We know that the assessments made in relation to the economic outlook of Turkey and the future of the economy differ in accordance with perspectives and political standpoints. That is to say, this is the issue of whether the glass is half full or half empty.
When Turkey's current macroeconomic data, namely inflation, unemployment and current account deficit figures, as well as exchange rates and interest rates depending on these basic variables, are compared to those of countries like Turkey and other countries in the region, it speaks to the glass being half full. For instance, foreign trade data released on Monday indicates that the growth trend in the second quarter is rising in a sound way. Foreign trade deficit decreased by 9.1 percent in June and the export-import coverage ratio increased to 68.7 percent from 66.1 percent compared to the same month last year. On the other hand, seasonally adjusted exports rose by 2.5 percent. Despite Europe's crisis, we expect exports in the second quarter and beyond will make a positive contribution to growth.
On the other hand, the Credit Guarantee Fund (CGF) will be an important factor supporting the industry and exports in the second and third quarters. At this juncture, I would like to indicate that the CGF is not a structure that has been launched as a Band-Aid solution for the Turkish economy for a certain period of time, but is a new way to finance the economy and this path will continue to deepen.
The Turkish banking system should well consider this. With the CGF, we have left behind an outdated mortgage-based collateralization system and stepped into a new banking approach that turns project risks into credit risks and that strengthens the receivables, and hence the assets, of banks. Now, those who do not want to see this new step as it goes against their interests and those who want to maintain the old commission-interest robbery system may struggle to blemish it and explain it by distorting its essence. We will see that these have no significance.

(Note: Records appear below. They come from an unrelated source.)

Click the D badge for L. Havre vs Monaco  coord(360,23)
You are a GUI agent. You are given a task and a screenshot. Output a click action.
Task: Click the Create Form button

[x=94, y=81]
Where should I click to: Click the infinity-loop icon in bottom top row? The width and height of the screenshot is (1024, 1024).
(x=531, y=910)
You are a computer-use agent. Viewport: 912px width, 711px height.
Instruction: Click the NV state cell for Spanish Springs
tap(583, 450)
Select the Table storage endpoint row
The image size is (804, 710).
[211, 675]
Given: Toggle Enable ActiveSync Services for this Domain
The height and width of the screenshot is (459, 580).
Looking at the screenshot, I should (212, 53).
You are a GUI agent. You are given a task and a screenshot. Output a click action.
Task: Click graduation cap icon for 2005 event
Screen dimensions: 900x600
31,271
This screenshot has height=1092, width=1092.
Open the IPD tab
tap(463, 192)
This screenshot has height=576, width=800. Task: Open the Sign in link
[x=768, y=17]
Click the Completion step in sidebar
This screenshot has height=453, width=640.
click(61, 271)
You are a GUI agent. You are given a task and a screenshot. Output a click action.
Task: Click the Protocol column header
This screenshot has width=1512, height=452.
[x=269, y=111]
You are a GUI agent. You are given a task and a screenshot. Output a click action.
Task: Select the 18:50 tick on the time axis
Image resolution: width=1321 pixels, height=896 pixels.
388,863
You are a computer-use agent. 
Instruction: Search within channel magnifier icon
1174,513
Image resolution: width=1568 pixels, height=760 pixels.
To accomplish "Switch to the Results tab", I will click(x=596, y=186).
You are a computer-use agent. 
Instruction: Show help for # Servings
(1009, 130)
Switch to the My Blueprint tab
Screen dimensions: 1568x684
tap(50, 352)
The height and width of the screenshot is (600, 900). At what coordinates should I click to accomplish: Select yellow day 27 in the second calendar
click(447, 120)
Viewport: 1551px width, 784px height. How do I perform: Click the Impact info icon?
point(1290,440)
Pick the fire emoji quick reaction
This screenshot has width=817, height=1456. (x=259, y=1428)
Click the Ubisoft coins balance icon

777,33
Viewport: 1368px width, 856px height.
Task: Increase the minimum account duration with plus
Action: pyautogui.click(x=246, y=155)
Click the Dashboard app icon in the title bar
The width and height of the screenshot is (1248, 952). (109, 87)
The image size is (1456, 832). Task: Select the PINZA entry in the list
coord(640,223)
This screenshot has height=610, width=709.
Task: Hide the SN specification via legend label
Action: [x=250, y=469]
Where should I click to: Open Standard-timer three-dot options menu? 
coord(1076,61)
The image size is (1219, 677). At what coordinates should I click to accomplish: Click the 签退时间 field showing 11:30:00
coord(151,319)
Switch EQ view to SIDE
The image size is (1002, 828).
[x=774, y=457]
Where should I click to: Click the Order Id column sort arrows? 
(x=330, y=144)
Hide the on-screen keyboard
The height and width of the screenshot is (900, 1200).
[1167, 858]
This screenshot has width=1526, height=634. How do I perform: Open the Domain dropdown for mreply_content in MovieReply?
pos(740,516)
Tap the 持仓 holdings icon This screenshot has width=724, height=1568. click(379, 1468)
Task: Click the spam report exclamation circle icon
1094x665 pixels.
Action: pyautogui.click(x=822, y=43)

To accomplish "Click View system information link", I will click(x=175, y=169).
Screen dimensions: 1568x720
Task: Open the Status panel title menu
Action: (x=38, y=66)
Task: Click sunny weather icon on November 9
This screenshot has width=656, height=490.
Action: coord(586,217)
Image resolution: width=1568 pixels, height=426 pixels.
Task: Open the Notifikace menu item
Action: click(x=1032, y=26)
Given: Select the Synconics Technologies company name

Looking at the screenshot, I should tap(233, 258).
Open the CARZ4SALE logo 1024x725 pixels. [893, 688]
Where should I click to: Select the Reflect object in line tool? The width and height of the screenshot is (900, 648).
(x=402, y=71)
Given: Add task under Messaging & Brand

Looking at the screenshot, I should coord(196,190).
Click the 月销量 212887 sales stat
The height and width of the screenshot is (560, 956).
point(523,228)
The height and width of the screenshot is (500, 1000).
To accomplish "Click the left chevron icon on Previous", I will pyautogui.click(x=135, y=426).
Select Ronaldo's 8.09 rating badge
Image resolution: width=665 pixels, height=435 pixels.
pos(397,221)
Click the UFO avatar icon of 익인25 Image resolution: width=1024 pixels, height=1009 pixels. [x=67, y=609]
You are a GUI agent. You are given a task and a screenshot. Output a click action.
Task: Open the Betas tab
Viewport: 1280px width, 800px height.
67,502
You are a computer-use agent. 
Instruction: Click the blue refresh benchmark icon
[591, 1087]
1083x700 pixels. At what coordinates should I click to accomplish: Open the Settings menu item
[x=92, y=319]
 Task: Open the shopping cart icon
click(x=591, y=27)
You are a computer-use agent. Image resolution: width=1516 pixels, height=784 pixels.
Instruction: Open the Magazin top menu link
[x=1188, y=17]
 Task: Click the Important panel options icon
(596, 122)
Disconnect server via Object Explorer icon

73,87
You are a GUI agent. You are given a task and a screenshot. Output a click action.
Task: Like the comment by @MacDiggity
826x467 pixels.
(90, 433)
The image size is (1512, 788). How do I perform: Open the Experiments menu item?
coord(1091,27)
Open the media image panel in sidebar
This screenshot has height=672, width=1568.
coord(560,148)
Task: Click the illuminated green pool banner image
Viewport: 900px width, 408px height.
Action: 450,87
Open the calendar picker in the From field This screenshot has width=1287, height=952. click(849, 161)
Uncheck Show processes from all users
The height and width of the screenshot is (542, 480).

The Turkish Sovereign Welfare Fund (SWF), like the CGF, one of the new-term institutions in Turkey, will soon show all friends and foes that it is a major player of the Turkish economy and even of the global system. So, we will closely watch it in this period. If we quickly functionalize new-term institutions like the CGF and the SWF, in a way that they reveal the potential of the Turkish economy, we will undoubtedly reveal a new development story as well.
In these days when the new Medium Term Program (MTP) meetings have started, I hope Turkey is assertive in its objectives of inclusive growth and the MTP not to set so-so, makeshift and obscure targets. For this, however, we need a new development story as I mentioned above. If we can create this story, I would argue that the empty side of the economy will start being filled as well.
To this end, it is necessary to get rid of some wrongs and taboos. For instance, countries like Turkey are associated with an oft-told story about the inadequacy of savings. The argument that "Savings are inadequate in Turkey, so we must further tighten the belt" is undoubtedly an illusion and is the basic argument of an understanding that we need to kick away. In response to this, I would like to say: "No, savings in Turkey are not inadequate. This is because in a country that is fully outward-oriented and that implements a floating exchange rate regime, you cannot build a general equilibrium model through domestic savings." It would be right to mention an insufficient and shallow financial structure that cannot assess external savings, instead of the inadequacy of savings, in a fully outward-oriented economy, where capital inflows and outflows are absolutely free and which has a floating exchange rate regime. What is important here is to develop a true financial architecture. Otherwise, there is no point in building Ponzi-style chains with the aim of transferring the savings of middle-income groups and the poor to the distorted banking system, to continuously hike interest rates, to reduce wages and to practice outdated austerity policies on the pretext of the savings gap.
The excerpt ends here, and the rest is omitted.